Su papel en la guerra

Netanyahu, de secundario en el acuerdo entre Irán y EEUU a poner en riesgo el alto el fuego: "Tenemos el dedo en el gatillo"

Entre líneas Israel no jugó un papel relevante en las conversaciones entre Estados Unidos e Irán para alcanzar el alto el fuego. Benjamin Netanyahu mantiene su intención de mantener a su país en una guerra constante.

El primer ministro de Israel, Benjamin NetanyahuAgencia AP

Benjamin Netanyahu ha sido uno de los grandes perdedores de las últimas horas en el acuerdo de alto el fuego firmado por Estados Unidos e Irán, unas negociaciones de las que no ha formado parte y que han dejado a Israel en un segundo plano pese a ser parte activa de los ataques contra el régimen iraní. En un intento por hacerse ver cuando nadie había echado en falta su presencia hasta el momento, el primer ministro decidió emitir un discurso en el que dejó claro que volverían a combatir si fuese necesario, dejando una frase que evidencia su afán belicista: "Tenemos el dedo en el gatillo".

Aunque haya conexión directa entre la oficina de Netanyahu y la Casa Blanca, lo cierto es que el papel del primer ministro israelí ha quedado opacado entre las amenazas constantes de Donald Trump a Irán y las respuestas del régimen a los ataques conjuntos de norteamericanos e israelíes, quedando 'olvidado' en esas negociaciones que acabaron en un alto el fuego que, en estos momentos, parece más débil que nunca.

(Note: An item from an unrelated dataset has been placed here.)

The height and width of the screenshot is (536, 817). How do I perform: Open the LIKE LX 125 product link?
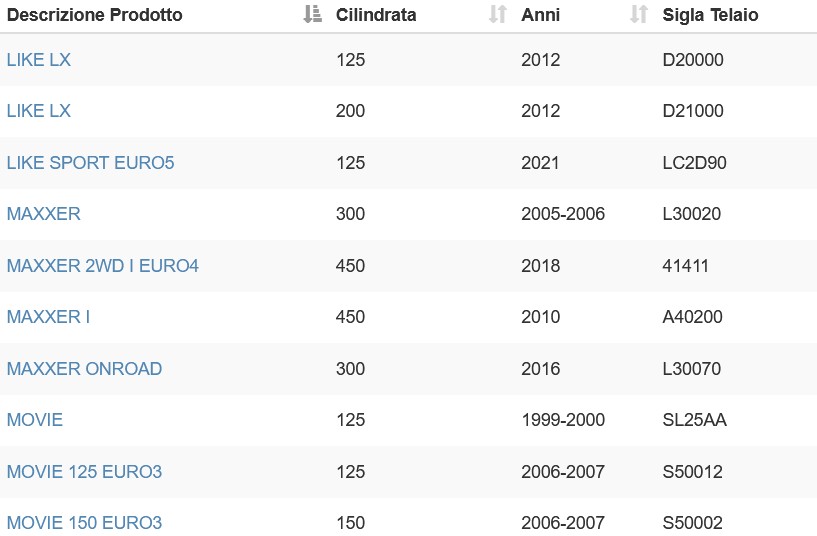pyautogui.click(x=39, y=60)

La agencia Reuters habla de la intención de Israel de llevar a cabo una "guerra perpetua" en todo Oriente Medio, manteniendo lo que denomina "zonas de amortiguación" en Líbano, Gaza y Siria, lugares en los que llevar a cabo ataques preventivos contra adversarios a los que busca intimidar y dispersar, ante la imposibilidad cada vez más evidente de eliminarles. Sus objetivos están claros: Hizbulá en el Líbano, Hamás en Gaza y las milicias en el resto de la región.

El foco está puesto en esa "zona de amortiguación" contra Hizbulá; en caso de lograrlo, habrá tomado u ocupado territorio en Líbano, Siria, Cisjordania y la Franja de Gaza, donde mantiene el control de más de la mitad del territorio tras el alto el fuego de octubre con Hamás.

La respuesta de Netanyahu a ese ostracismo en las negociaciones fue llevar a cabo el mayor ataque hasta la fecha contra el Líbano, ataques que mataron a más de 250 personas e hirieron a más de 1.100 personas en Beirut, el valle de la Bekaa y el sur del Líbano en tan solo diez minutos, y que dejaron claro que Israel no busca la paz. Los ataques llegaron después de que Israel desdijese al primer ministro de Pakistán, Shehbaz Sharif, que afirmó que el acuerdo de alto el fuego incluye todas las partes del conflicto, entre los cuales se cuenta Líbano. Para Israel, el cese de los ataques no incluye a esta zona y seguirá atacando en su guerra contra Hizbulá. También contradice al presidente iraní, Masoud Pezeshkian, que afirmó que el alto el fuego en el Líbano era una condición esencial del acuerdo de su país con Estados Unidos.

El primer ministro israelí advirtió que Israel está listo para volver a atacar a Irán en el momento que "sea necesario", habló de Irán como un rival "derrotado" y celebró haber llevado a cabo una "operación histórica" que ha hecho "retroceder al régimen terrorista iraní muchos años", avanzando que quedan "objetivos por cumplir" ahora que Irán, dice, está "más débil que nunca".

La mayoría de los ataques se produjeron en zonas pobladas por civiles, según informó el ejército israelí. Horas antes de los ataques, el ejército había emitido alertas para algunas zonas del sur de Beirut y del sur del Líbano, sin lanzar alerta para el centro de Beirut, que también fue atacado.

Tras el ataque, el portavoz militar israelí Avichay Adraee declaró Hizbulá se había trasladado de su bastión chií tradicional en el barrio de Dahiyeh, al sur de Beirut, a zonas de población mixta en otros lugares, añadiendo que sus fuerzas perseguirían a Hizbulá dondequiera que estuviera.

Hizbulá se unió a la guerra el 2 de marzo lanzando cohetes contra Israel, que posteriormente lanzó una invasión terrestre del sur del Líbano para despejar una zona de amortiguación hasta el río Litani, una amplia franja de tierra que representa aproximadamente el 8 % del territorio libanés. Israel considera muchas viviendas como posiciones militares enemigas que deben ser destruidas, según explica el mando militar a la agencia Reuters , quien añadió que muchas aldeas del sur del Líbano se asientan en la cima de colinas, lo que les proporciona una línea de visión directa hacia las ciudades o posiciones del ejército israelí.